Plus the spectrum of how much there is to know is so wide we can’t all know it all, so to get things done, we take what we do know and slot ourselves into cross-functional teams.
Since no one person can handle it all, the 2020 stack must be covered by a team. Not a group of individuals, but a true team. That means that when one person is falling behind, another will pick up the slack. When one person has superior skills, there’s a mechanism in place for mentoring the others. When there’s a gap in the team’s knowledge-base, they seek out and hire a team member who’s smarter than all of them.
So the “2020 Stack” is essentially “know things and work on teams” more so than any particular combination of technologies. That said, Joe does have opinions on technologies, including writing HTML in some weird GraphQL looking syntax that I’d never seen before.

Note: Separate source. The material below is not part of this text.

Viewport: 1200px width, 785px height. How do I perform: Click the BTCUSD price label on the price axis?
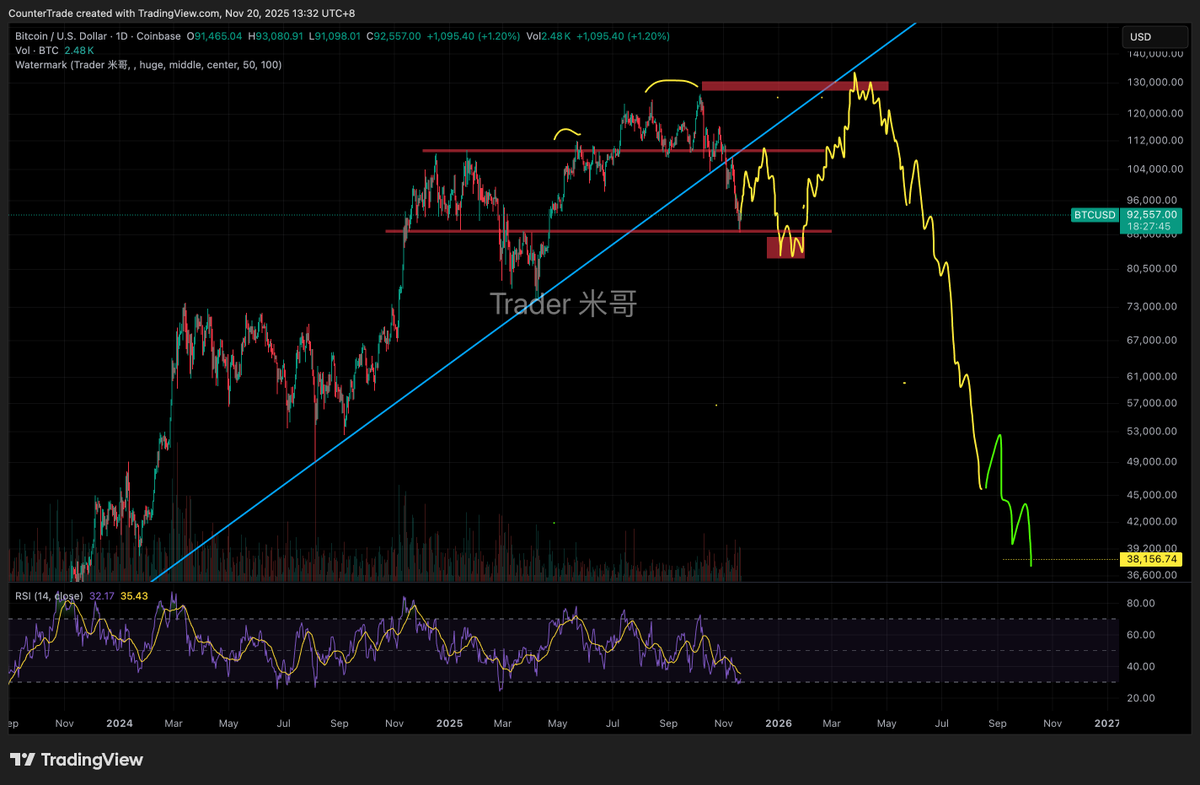pos(1094,214)
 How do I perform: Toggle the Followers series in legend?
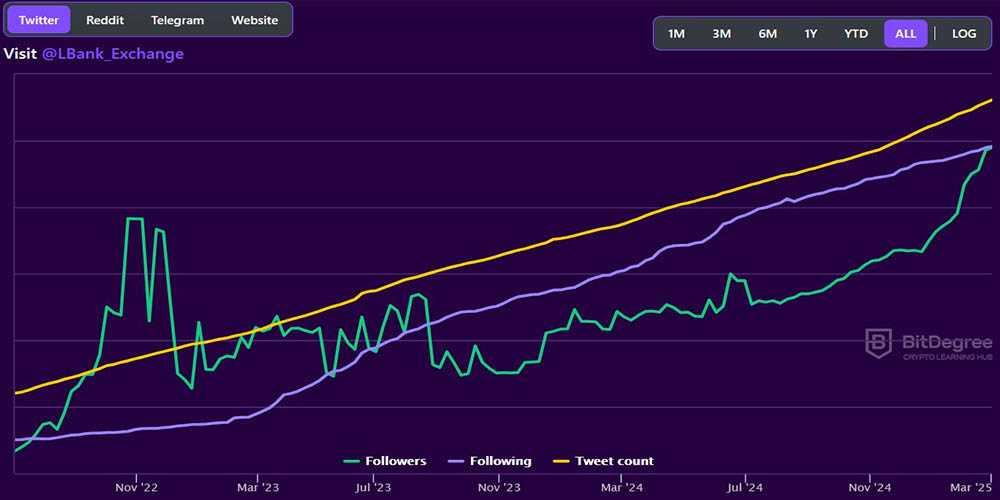(397, 461)
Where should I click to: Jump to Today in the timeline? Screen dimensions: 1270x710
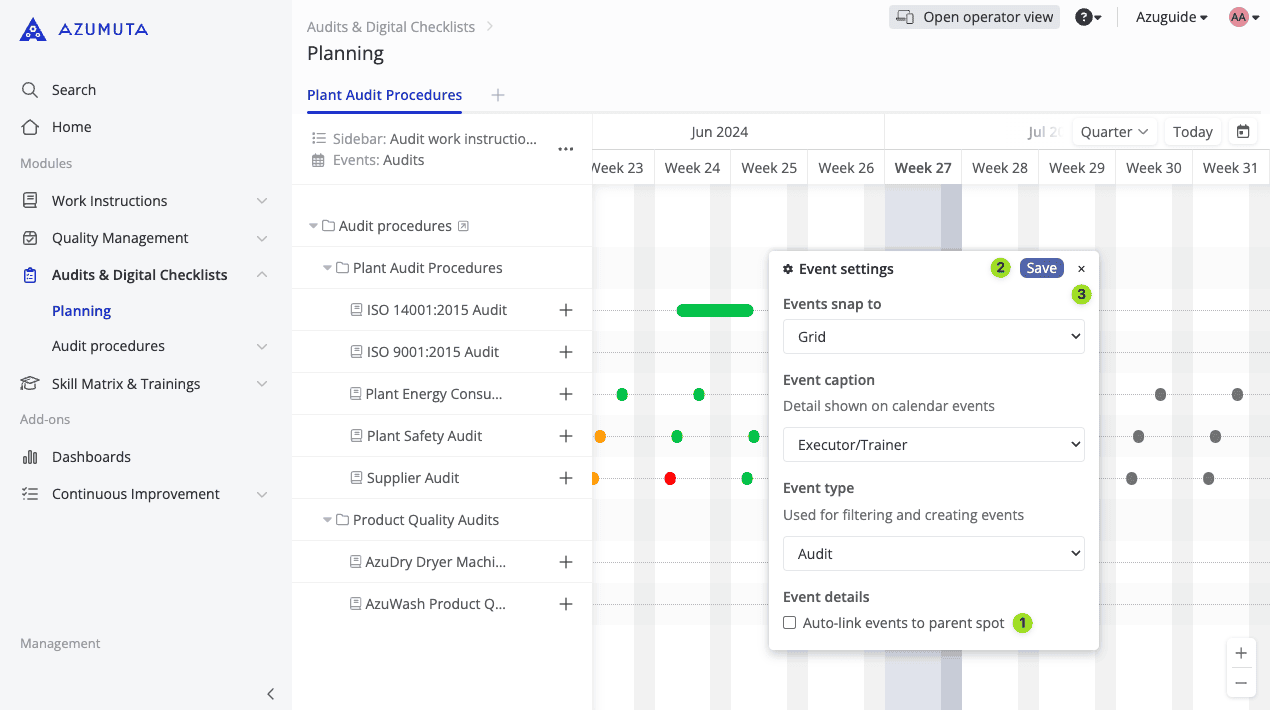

I really hope a better name sticks than “2020 stack developer” here’s a list of off-the-cuff ideas that are immediately better:
-Flexible Stack (flex stack?)
-Total Stack
-Complete Stack
-Omni Stack
-Full Stack (yes, this is still better than 2020 stack)
Also 2020 stack a poor choice because half of it doesn’t mean anything on it’s own (other than a number, a year and good eye sight). And as soon as 2021 comes around it will feel odd and out of date.
Why not do what other industries do? Simply adjust our understanding of what the job description entails “today”. Are we going to have to get a new name when “2020 stack dev” requirements change …. yet again and again? *sigh*
He did not justify a name change, only a perspective and attitude change. This simply does not need a new name. But if we are going to get one, make a decent one we want to use for a long time.
Imposter syndrome is already prevalent in the web industry. This whole labeling thing is, in my opinion, kind of off-putting. Like we need more ways to make people feel like they don’t know enough.
Totally agree… especially as I suffer every day from imposter syndrome.
This quote is the only one that really resonated with me, and for all the wrong reasons.
There’s absolutely nothing wrong with specialising in 1 or 2 layers of the stack. Deep knowledge takes time, hard work and patience. I don’t have enough hours in the day to acquire that level of knowledge across multiple layers, especially if those layers are not something I have to deal with on a daily basis.